Salient: At Victoria University College, Wellington, N. Z. Vol. 24, No. 10. 1961.
Sir,—In Mr Dwyer's contribution to Salient No. 9, he claimed a fundamental conflict in Christianity arising from its claim that God is "omniscient, omnipresent, and omnipotent." He assumes that God in his infinite condition cannot include what Mr Dwyer separates as evil.
Why not? Surely the fact that evil exists "within" an omnipresent God is the obvious reason why He should concern Himself with us (we being evil).
Mr Dwyer makes a further assumption to the extent that a "Divine" morality, as presented by the Church on earth, is really Divine. It seems to me that the vagaries of the Church on earth (the inconsistencies that he mentions) cannot but prove that the Church on earth is not an executor of "Divine" morality.

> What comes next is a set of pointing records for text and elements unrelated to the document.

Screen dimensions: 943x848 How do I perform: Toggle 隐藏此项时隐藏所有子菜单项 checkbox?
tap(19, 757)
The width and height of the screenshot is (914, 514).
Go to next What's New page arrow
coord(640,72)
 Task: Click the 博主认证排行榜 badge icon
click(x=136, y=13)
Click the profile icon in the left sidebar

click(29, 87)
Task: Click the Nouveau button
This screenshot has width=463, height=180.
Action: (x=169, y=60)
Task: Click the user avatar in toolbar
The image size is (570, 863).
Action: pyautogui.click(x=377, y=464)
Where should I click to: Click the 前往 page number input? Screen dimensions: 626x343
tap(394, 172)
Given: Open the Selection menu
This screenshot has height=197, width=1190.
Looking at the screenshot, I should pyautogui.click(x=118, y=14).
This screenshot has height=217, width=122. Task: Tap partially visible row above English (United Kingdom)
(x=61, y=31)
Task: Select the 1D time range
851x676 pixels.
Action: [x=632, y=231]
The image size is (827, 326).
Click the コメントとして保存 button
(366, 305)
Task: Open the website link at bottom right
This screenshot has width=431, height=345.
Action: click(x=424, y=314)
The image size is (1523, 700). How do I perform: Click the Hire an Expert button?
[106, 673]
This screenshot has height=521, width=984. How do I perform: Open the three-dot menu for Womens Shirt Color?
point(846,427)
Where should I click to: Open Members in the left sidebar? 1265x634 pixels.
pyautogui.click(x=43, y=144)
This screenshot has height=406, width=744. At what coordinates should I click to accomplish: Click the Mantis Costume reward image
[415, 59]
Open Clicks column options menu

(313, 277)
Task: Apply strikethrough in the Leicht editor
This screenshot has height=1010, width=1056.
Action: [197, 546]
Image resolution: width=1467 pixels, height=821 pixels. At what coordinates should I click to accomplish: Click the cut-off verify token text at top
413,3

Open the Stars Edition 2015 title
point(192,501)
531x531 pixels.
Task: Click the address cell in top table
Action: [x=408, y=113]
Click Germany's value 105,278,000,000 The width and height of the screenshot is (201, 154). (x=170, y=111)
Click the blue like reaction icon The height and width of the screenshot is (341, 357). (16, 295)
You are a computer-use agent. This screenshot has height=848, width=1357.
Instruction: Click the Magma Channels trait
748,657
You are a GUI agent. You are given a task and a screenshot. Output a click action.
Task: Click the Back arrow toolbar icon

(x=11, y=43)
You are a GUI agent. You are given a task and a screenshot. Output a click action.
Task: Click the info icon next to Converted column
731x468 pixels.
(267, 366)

He is straying, therefore, when he maintains that Christianity—the belief in a God—hinders "our intellectual development" and "tends to prevent Man from achieving a good society on this earth." I mean here, of course, true Christianity. For if he is criticising the Christian morality practised by the Church, he is criticising a human interpretation of "Divine" morality; an inadequate one.
My conclusion must be that his arguments are merely vague utterings, especially since he implies in his conclusion that Man will make worthwhile steps towards "the best society possible." This is typical of a common vague attitude that the body of men are willing to make sacrifices towards this goal.